Abstract

MRI proton density fat fraction (MRI-PDFF) to quantify fatty infiltration is a key efficacy endpoint in DMD and other neuromuscular clinical trials. We have previously shown that fat fraction variability can be reduced by contracting the ROI to eliminate noise from non-muscle tissue due to small segmentation errors. Multiple muscles are of interest due to progressive involvement in DMD, and the ideal contraction may vary depending on the muscle size or location. We tested a strategy for optimizing the segmentation of muscles of varying sizes and depths, designed to minimize the variability of fat fraction measurements while maximizing the volume of the contracted ROI. The vastus lateralis (VL) and soleus muscle bellies were segmented by two technologists from T1-weighted images and the center 3 slices were computed for the MRI-PDFF ROI (VL: N=13; soleus: N=14). Uniform axial contractions between 0 mm to 2 mm (in steps of 0.2 mm) were applied to the ROI and the resulting segmentations were registered to PDFF maps to obtain the fat fraction at every step. The minimal detectable change (MDC) for each contracted ROI was computed from the appropriate intraclass correlation coefficient (2-way or 1-way, random-effects, single-rating, absolute agreement) and pooled standard deviation. The Dice coefficient was used to record how much of the original volume is represented at each contraction. The variability approached a minimum as the Dice coefficient neared 0.9 for both muscles.

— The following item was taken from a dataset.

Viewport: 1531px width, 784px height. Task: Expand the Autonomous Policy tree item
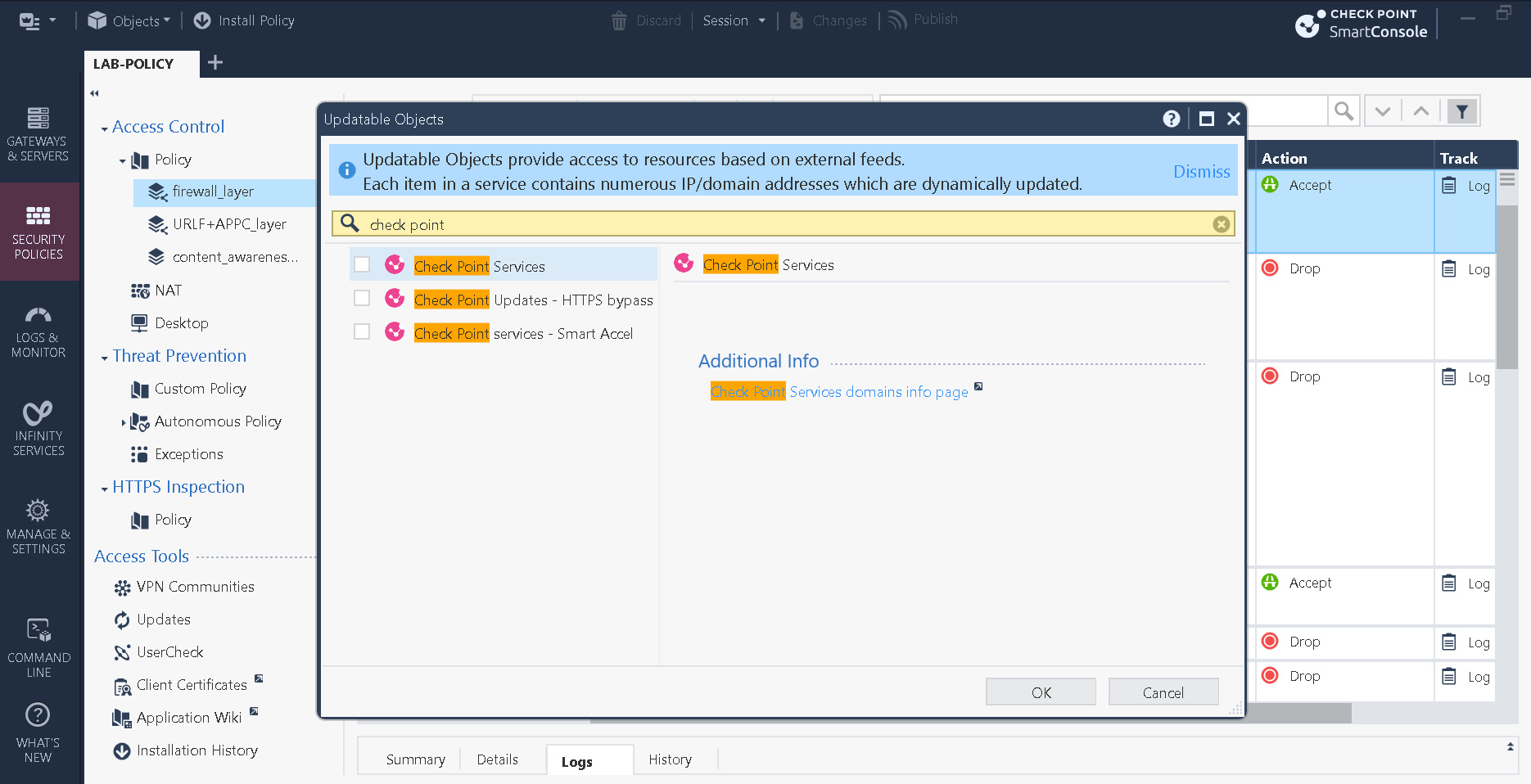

The fat fraction MDC was reduced by 75% in the VL when a 1.2 mm contraction was applied (MDC=1.0%; Dice 0.91) and by 29% in the soleus when a 1.0 mm contraction was applied (MDC=1.3%; Dice 0.90). Further contracting the muscles had minimal effects on MDC. Therefore, we conclude that an axial contraction of the central ROI that represents 90% of the segmented muscle area is optimal for maximizing the interrogated muscle volume and the ability to demonstrate efficacy of disease-modifying therapeutics.